--- WHAT IS BEING ASKED ---
Print every line of the records below exactly as it reads.

--- EXTRACTED DATA ---
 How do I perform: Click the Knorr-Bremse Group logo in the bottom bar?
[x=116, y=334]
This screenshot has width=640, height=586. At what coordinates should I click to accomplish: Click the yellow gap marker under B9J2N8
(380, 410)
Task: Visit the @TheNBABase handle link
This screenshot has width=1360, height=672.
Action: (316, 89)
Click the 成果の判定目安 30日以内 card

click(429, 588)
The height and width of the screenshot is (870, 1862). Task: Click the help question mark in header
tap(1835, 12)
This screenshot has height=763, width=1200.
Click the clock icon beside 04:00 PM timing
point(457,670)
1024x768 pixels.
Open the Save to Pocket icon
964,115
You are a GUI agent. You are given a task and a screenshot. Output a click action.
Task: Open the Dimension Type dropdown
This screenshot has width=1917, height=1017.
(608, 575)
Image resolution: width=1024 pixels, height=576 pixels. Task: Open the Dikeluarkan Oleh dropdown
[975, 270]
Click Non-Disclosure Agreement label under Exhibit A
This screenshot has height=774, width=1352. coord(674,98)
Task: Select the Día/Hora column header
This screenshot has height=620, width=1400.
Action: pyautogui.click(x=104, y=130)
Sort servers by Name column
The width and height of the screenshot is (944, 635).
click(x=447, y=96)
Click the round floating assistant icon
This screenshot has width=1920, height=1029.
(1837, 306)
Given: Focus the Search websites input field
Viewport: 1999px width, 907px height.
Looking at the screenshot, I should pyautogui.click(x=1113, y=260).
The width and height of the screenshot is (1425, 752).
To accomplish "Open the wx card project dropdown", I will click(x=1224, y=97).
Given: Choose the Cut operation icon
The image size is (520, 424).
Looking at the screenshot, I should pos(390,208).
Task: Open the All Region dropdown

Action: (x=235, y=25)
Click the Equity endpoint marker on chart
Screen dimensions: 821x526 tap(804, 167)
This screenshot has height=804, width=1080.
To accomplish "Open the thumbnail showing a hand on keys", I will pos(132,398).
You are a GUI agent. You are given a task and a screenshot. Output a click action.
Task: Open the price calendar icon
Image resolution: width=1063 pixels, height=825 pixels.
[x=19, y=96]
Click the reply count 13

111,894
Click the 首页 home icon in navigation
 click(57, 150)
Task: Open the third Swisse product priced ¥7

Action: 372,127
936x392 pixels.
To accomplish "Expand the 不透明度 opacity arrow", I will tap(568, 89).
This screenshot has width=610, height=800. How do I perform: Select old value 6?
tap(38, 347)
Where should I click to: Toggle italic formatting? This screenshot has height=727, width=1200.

--- RESULT OF THIS EXERCISE ---
 How do I perform: Click the Knorr-Bremse Group logo in the bottom bar?
[x=116, y=334]
This screenshot has width=640, height=586. At what coordinates should I click to accomplish: Click the yellow gap marker under B9J2N8
(380, 410)
Task: Visit the @TheNBABase handle link
This screenshot has width=1360, height=672.
Action: (316, 89)
Click the 成果の判定目安 30日以内 card

click(429, 588)
The height and width of the screenshot is (870, 1862). Task: Click the help question mark in header
tap(1835, 12)
This screenshot has height=763, width=1200.
Click the clock icon beside 04:00 PM timing
point(457,670)
1024x768 pixels.
Open the Save to Pocket icon
964,115
You are a GUI agent. You are given a task and a screenshot. Output a click action.
Task: Open the Dimension Type dropdown
This screenshot has width=1917, height=1017.
(608, 575)
Image resolution: width=1024 pixels, height=576 pixels. Task: Open the Dikeluarkan Oleh dropdown
[975, 270]
Click Non-Disclosure Agreement label under Exhibit A
This screenshot has height=774, width=1352. coord(674,98)
Task: Select the Día/Hora column header
This screenshot has height=620, width=1400.
Action: pyautogui.click(x=104, y=130)
Sort servers by Name column
The width and height of the screenshot is (944, 635).
click(x=447, y=96)
Click the round floating assistant icon
This screenshot has width=1920, height=1029.
(1837, 306)
Given: Focus the Search websites input field
Viewport: 1999px width, 907px height.
Looking at the screenshot, I should pyautogui.click(x=1113, y=260).
The width and height of the screenshot is (1425, 752).
To accomplish "Open the wx card project dropdown", I will click(x=1224, y=97).
Given: Choose the Cut operation icon
The image size is (520, 424).
Looking at the screenshot, I should pos(390,208).
Task: Open the All Region dropdown

Action: (x=235, y=25)
Click the Equity endpoint marker on chart
Screen dimensions: 821x526 tap(804, 167)
This screenshot has height=804, width=1080.
To accomplish "Open the thumbnail showing a hand on keys", I will pos(132,398).
You are a GUI agent. You are given a task and a screenshot. Output a click action.
Task: Open the price calendar icon
Image resolution: width=1063 pixels, height=825 pixels.
[x=19, y=96]
Click the reply count 13

111,894
Click the 首页 home icon in navigation
 click(57, 150)
Task: Open the third Swisse product priced ¥7

Action: 372,127
936x392 pixels.
To accomplish "Expand the 不透明度 opacity arrow", I will tap(568, 89).
This screenshot has width=610, height=800. How do I perform: Select old value 6?
tap(38, 347)
Where should I click to: Toggle italic formatting? This screenshot has height=727, width=1200.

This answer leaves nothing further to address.